**Directions for this task**
Each line of the records below that holds "will" should be copied out.

**Data in this exercise**
========

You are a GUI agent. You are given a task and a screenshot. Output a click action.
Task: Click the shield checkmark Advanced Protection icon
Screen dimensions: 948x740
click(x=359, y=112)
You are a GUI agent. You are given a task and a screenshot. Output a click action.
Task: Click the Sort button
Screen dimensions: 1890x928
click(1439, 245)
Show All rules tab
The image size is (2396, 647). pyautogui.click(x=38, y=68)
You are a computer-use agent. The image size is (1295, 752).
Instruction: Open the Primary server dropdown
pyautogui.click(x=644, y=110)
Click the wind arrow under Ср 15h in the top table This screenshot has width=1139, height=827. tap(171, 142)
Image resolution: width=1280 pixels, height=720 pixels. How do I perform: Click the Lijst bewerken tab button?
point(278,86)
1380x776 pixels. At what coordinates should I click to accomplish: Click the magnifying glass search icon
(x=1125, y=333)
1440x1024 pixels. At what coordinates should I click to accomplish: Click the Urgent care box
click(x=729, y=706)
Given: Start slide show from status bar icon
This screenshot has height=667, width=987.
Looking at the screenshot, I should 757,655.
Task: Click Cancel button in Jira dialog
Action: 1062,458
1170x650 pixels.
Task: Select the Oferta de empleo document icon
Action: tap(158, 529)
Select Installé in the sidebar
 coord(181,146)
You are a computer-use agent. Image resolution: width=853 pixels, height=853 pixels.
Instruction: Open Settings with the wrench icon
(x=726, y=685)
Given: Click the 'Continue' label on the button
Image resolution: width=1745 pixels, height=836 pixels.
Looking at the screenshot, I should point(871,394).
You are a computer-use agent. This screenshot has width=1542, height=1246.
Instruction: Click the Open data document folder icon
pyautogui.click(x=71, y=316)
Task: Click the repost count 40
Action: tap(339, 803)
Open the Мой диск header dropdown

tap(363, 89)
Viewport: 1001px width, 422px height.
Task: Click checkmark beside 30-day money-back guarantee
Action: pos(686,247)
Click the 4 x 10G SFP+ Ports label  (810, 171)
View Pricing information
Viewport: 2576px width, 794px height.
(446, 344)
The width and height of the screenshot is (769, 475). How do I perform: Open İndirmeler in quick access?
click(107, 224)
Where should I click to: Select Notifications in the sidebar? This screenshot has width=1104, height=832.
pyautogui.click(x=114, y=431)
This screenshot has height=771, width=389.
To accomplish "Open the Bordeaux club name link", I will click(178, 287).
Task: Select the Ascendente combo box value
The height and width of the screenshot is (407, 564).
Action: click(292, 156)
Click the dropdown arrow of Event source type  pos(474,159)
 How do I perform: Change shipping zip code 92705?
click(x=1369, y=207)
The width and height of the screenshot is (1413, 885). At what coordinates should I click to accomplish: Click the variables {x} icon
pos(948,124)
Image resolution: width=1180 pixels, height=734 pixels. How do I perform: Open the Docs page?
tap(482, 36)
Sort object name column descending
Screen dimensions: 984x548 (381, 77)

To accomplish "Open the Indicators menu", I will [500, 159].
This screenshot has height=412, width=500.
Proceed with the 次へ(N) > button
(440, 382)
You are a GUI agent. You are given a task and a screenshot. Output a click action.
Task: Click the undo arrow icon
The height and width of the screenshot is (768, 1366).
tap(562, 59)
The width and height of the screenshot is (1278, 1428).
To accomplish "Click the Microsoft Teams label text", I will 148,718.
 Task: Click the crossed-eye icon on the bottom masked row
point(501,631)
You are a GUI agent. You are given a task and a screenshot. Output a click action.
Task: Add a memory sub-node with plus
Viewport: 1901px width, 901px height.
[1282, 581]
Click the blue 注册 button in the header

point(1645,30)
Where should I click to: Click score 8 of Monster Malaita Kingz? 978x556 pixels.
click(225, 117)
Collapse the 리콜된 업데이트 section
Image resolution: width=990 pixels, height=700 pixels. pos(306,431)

========

**Exercise answer**
To accomplish "Open the Bordeaux club name link", I will click(178, 287).
To accomplish "Open the Indicators menu", I will [500, 159].
To accomplish "Click the Microsoft Teams label text", I will 148,718.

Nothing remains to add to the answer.